In a talk at Code/Mobile, Android founder Andy Rubin said that he believes the next major wave of computing will be in the realm of artificial intelligence. Rubin, who left Google to start a hardware startup incubator called Playground Global, said that after spending some time in robotics at Google, he believes the next big frontier is in devices that don't have screens, like traffic lights or your dishwasher. "Robotics and automation are going to permeate our lives," he said, adding that intelligence from the cloud will be the new thing. Seeing as Playground has invested in companies like castAR, which makes projected augmented reality glasses, and Connected Yard, which provides detailed chemical analysis of swimming pools, he's already putting his money where his mouth is.

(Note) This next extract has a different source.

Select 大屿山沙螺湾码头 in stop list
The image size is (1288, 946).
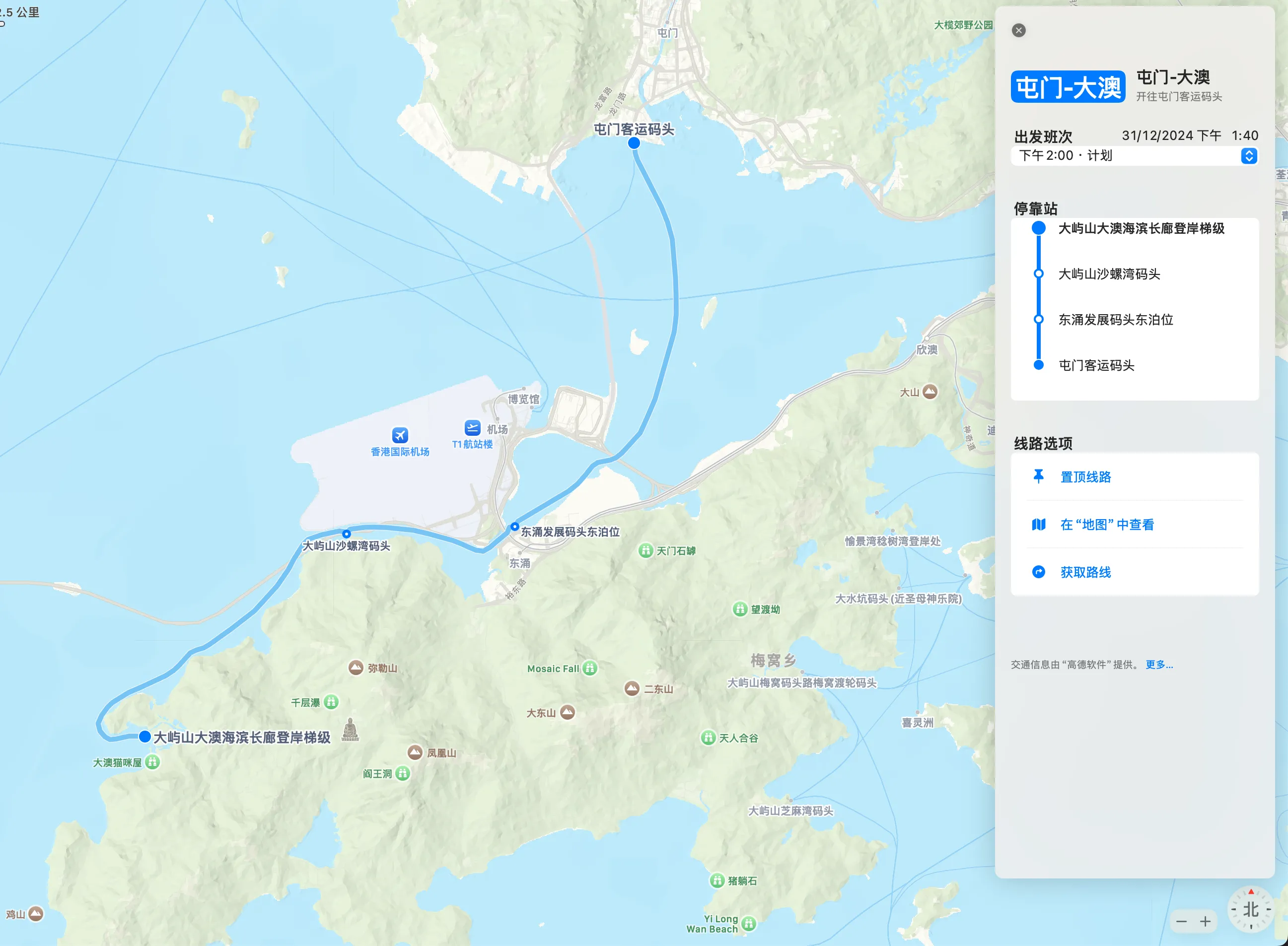1109,273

Of course, he hasn't forgotten about mobile either. Indeed, he's particularly proud that his team at Google decided to make Android an open operating system and didn't put any restriction on screen sizes, because that allowed for greater consumer choice (he isn't a fan of the word "fragmentation" because it has a negative connotation). Now, in a world where Android and iOS are the two major phone operating systems, he says there's a danger in sticking to a duopoly especially if their announcements are parallel and are in lockstep.
"The worst thing that could happen from a product perspective would be slowing down innovation," he said. He did add that he thinks Windows 10 is doing a fine job -- "They've been phenomenal in changing user perception" -- and praises Microsoft's willingness to have Office products on Android and iOS as well, because it shows the company is open-minded.
Lastly, he thinks a huge innovation in the past decade is that US carriers no longer have the stranglehold on consumers as they once did. Before, 2-year contracts were practically mandatory if you wanted to be able to afford a phone. Now, with payments plans like T-Mobile's Jump, AT&T's Next and now Apple's own upgrade plan, you can get an unlocked phone relatively affordably. This, he says, makes US closer to China, where 80 percent of the phones sold are in the open market. "This is the biggest change in the last 10 years in mobile," he said. "It's huge."
"I'm an optimist on technology," he said about the future of mobile and consumer choice. "I think there's unsatisfied consumer desire and it needs to be satisfied."